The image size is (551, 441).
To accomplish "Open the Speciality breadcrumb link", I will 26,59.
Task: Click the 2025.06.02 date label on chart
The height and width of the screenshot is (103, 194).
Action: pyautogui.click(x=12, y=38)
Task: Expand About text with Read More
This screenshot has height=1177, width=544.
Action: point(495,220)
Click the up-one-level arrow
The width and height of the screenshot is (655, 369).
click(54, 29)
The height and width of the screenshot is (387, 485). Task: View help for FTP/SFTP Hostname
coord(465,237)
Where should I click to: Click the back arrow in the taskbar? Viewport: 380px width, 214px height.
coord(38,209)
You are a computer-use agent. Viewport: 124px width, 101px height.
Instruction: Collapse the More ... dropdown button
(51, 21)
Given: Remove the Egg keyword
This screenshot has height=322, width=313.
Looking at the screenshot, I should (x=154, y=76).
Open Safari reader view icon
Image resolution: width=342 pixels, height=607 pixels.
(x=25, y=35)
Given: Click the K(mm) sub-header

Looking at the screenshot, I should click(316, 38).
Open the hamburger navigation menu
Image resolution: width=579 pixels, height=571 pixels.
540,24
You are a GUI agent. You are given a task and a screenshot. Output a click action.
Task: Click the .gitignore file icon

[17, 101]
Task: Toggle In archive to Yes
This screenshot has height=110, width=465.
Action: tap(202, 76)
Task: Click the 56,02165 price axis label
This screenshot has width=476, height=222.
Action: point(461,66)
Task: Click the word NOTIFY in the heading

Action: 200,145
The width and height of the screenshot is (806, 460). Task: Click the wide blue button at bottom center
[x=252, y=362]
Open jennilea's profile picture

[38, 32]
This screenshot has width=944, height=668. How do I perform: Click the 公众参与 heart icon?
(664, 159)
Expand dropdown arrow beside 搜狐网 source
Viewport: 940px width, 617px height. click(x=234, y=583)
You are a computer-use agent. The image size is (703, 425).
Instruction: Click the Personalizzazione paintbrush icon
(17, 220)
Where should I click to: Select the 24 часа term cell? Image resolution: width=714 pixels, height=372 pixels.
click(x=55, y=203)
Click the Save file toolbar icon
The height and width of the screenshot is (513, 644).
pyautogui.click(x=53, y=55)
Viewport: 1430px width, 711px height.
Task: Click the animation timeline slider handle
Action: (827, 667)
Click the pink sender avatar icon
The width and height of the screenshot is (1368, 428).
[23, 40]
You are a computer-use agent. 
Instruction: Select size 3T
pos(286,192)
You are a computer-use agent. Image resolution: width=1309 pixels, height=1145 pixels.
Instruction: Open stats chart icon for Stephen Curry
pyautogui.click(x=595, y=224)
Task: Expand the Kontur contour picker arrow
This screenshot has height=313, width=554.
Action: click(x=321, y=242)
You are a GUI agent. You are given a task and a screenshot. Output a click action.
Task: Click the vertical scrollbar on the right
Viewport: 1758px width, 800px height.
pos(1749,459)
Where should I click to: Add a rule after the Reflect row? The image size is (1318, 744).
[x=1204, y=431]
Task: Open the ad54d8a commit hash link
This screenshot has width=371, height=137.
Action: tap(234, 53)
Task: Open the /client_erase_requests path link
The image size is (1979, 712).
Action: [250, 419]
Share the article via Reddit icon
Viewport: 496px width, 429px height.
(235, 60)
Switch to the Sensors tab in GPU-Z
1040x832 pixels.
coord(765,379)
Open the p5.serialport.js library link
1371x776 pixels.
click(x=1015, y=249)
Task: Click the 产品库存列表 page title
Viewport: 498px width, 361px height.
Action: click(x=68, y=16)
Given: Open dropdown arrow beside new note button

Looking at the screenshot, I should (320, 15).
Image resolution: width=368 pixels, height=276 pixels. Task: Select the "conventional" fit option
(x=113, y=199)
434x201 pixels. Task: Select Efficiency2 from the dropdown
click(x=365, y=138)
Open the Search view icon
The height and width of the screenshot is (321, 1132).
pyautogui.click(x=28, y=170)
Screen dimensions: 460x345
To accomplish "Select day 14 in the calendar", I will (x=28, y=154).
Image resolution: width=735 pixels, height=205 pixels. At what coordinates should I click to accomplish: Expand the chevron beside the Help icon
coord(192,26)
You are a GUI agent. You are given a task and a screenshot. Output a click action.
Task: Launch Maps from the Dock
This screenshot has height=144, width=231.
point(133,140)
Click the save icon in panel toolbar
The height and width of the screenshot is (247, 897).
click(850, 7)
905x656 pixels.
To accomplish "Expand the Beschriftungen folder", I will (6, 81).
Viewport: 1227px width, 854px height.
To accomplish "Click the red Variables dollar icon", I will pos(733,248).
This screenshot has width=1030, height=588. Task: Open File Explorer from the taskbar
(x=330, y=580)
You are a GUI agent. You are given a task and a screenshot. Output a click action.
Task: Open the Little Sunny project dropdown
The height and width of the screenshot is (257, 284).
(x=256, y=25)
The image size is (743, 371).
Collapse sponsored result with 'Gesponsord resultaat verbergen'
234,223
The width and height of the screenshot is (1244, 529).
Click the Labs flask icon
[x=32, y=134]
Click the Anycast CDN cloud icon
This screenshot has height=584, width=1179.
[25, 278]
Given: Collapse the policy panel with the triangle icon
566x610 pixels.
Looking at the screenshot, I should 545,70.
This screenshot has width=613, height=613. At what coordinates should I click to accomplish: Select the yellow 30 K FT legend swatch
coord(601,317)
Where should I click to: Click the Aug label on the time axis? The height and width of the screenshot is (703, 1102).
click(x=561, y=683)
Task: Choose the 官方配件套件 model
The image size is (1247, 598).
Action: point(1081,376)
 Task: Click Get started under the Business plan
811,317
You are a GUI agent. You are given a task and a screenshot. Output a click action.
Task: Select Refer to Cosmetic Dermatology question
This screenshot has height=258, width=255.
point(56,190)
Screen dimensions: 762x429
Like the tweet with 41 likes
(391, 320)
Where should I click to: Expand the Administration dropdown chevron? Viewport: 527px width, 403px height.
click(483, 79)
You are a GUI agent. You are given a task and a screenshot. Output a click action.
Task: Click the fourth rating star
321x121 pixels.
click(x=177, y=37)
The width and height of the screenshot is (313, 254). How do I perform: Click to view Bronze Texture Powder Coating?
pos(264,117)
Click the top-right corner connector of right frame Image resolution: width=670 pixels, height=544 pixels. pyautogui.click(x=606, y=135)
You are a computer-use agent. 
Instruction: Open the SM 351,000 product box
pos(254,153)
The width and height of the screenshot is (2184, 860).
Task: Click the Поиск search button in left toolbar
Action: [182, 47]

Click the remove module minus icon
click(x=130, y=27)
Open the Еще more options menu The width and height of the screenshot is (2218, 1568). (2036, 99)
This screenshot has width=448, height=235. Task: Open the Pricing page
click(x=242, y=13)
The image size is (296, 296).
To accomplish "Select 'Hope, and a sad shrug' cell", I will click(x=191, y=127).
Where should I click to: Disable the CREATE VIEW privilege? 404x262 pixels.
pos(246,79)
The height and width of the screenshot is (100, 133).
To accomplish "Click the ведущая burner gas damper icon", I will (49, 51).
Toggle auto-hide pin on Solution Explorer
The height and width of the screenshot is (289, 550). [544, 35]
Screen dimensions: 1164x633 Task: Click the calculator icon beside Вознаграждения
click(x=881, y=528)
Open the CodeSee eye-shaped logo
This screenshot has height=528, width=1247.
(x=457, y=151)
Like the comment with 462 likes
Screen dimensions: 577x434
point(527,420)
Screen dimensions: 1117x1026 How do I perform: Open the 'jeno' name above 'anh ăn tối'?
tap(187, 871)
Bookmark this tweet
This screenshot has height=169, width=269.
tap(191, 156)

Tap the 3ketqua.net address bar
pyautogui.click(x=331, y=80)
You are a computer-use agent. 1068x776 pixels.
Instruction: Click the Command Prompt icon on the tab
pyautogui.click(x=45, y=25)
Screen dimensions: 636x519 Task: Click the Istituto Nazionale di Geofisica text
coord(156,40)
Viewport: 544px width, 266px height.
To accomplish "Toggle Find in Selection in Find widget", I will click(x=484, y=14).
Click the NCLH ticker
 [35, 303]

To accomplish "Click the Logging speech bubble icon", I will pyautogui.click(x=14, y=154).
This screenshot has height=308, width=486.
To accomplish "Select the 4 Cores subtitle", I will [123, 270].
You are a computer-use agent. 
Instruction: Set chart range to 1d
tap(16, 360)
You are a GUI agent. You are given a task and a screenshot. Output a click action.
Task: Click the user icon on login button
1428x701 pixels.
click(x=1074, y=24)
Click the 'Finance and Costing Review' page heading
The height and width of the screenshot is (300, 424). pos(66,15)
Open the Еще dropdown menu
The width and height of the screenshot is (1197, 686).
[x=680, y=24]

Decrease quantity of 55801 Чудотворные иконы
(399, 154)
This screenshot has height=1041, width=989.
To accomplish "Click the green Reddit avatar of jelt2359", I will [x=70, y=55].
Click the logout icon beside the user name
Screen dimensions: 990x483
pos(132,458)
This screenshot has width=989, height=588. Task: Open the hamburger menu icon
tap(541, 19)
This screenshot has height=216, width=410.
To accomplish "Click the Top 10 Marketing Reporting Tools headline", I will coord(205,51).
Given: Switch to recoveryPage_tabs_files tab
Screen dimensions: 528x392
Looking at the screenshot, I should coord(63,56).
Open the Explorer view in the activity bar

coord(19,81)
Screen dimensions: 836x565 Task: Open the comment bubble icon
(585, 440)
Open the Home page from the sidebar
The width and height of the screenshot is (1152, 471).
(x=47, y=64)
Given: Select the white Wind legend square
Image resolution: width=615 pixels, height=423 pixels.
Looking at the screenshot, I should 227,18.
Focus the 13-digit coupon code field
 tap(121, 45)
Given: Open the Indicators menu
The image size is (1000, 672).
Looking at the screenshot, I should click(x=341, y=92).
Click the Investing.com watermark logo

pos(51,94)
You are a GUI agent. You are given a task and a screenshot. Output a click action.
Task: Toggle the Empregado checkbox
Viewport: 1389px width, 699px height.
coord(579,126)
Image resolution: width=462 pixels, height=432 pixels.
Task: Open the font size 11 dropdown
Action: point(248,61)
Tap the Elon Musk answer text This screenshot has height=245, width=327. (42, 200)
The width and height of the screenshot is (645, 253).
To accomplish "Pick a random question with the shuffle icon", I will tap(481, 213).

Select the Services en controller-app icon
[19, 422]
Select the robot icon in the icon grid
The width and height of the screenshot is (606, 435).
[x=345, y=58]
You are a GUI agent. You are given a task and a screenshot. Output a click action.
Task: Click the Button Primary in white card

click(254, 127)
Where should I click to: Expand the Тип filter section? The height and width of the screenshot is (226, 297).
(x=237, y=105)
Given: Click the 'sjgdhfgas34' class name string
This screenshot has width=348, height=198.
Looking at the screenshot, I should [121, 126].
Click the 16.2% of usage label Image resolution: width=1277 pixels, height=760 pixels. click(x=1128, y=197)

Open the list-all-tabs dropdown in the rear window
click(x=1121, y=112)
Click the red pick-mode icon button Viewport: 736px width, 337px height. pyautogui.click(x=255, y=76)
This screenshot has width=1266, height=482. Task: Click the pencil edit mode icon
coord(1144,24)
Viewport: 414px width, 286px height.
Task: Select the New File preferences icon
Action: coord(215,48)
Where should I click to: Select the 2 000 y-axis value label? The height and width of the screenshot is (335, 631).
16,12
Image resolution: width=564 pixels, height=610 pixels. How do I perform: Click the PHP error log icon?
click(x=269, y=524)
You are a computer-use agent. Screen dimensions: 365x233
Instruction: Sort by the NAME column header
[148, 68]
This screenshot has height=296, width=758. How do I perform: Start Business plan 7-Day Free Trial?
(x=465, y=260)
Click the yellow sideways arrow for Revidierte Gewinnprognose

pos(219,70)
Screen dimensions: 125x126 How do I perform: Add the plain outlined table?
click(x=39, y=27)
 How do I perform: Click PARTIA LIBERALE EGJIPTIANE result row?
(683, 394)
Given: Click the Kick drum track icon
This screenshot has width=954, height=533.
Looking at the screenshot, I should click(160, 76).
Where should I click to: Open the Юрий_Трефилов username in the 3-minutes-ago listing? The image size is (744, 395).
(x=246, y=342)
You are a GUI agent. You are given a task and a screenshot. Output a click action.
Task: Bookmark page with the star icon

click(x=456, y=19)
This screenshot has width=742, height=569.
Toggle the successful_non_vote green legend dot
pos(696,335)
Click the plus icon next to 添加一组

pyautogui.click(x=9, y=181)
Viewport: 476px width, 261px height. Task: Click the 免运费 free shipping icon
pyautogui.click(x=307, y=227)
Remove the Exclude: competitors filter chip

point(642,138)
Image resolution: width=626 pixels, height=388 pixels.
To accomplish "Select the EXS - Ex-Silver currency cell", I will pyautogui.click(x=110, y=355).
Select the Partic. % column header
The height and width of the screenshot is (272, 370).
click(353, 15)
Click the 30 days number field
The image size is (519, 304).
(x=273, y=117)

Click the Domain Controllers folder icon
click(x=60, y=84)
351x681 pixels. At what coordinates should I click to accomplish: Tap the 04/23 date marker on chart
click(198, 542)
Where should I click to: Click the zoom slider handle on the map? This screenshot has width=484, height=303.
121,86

- [EXERCISE DIRECTIONS] The expected output is the lines from the one with "Click the Domain Controllers folder icon" through the end of the data, exactly as written and nothing more.

- [SOLUTION TO THE PROBLEM]
Click the Domain Controllers folder icon
click(x=60, y=84)
351x681 pixels. At what coordinates should I click to accomplish: Tap the 04/23 date marker on chart
click(198, 542)
Where should I click to: Click the zoom slider handle on the map? This screenshot has width=484, height=303.
121,86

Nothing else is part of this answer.